**Consigne A:** Veuillez compter les lignes des rangées qui contiennent le mot "dropdown", en respectant la casse, et donnez seulement ce nombre.

**Extrait du texte:**
•••••

La
calligraphie chinoise n'est composée que de lignes immobiles,
mais qui ne laissent pourtant personne indifférent. Tout le
monde, même ceux qui ne connaissent pas cette forme
d'écriture, s'arrête, contemple, saisi par le message de
ces signes. Pourquoi tant de force et tant de vie exprimées dans
ces lignes ?
Grâce au calligraphie dont la personnalité
s'apprécie dans les signes qu'il trace.
Ses idéogrammes sont imprégnés de son vécu
comme de ses émotions présentes; ils sont aussi le reflet
de la société qui l'entoure. C'est ainsi que l'on peut
lire l'histoire de la Chine dans l'évolution de son
écriture.
L'écriture
chinoise éclôt il y a 6000 ans dans une
société primitive. Plusieurs hypothèses sont
émises quant à ses origines. L'observation des dessins
trouvés sur de très anciennes poteries laisseraient
penser qu'à l'aide de ficelles, les hommes auraient tracé
différents caractères composés de traits et de
noeuds, par exemple: composé par une ou plusieurs ficelles, ou
par des ficelles croisées, ou plusieurs noeuds sur une
même ficelle. Ces signes sont employés pour exprimer les
notions des chiffres, des directions etc…
Ce
pourrait être aussi le dessin du Bagua de FuXI qui aurait
inspiré les premiers idéogrammes: ciel, marais, feu,
tonnerre, vent, eau, montagne, terre …
Une
troisième légende attribue à Chang Ji l'origine de
l'écriture. Il se serait inspiré de la nature, du ciel,
des empreintes laissées au sol par les animaux pour créer
des caractères symboliques.......

•••••

**Données:**
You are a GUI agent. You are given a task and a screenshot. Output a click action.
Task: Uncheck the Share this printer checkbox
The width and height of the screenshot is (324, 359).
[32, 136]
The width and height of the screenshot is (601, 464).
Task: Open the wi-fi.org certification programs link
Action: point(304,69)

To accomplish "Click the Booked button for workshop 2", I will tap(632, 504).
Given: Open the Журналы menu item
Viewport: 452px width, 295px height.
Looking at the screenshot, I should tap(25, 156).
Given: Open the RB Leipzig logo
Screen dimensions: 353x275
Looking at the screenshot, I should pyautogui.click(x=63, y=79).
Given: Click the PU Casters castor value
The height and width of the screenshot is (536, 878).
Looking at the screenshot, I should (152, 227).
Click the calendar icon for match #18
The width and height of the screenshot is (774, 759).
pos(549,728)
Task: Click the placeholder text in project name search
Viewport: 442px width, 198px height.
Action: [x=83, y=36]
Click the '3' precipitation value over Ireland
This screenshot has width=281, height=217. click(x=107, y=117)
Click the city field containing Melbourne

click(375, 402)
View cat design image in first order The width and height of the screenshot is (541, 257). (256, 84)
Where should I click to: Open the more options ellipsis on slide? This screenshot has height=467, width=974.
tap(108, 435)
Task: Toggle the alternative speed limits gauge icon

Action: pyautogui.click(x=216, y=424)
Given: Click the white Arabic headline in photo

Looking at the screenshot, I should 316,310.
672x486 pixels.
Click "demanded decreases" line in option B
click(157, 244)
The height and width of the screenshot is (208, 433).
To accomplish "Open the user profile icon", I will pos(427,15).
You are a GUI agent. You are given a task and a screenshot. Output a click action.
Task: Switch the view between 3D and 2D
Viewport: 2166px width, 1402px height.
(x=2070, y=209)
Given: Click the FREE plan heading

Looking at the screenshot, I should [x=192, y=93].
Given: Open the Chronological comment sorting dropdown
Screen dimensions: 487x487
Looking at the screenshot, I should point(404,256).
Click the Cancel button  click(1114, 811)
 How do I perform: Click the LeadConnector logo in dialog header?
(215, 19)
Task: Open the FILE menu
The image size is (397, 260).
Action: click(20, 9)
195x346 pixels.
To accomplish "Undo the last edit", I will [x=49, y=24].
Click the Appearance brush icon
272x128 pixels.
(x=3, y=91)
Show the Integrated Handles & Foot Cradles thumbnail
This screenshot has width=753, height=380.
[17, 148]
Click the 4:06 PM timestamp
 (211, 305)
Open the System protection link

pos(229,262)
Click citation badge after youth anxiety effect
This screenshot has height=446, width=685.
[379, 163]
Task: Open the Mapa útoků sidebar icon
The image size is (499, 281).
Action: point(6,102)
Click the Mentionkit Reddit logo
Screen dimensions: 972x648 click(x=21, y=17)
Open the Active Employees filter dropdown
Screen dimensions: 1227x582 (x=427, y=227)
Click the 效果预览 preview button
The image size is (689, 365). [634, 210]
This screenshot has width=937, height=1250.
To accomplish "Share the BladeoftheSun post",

•••••

**Consigne B:** D'après le texte sur la calligraphie chinoise, il y a combien de temps l'écriture chinoise est-elle apparue ?

**Réponse attendue A:** 2

**Réponse attendue B:** Il y a 6000 ans, dans une société primitive.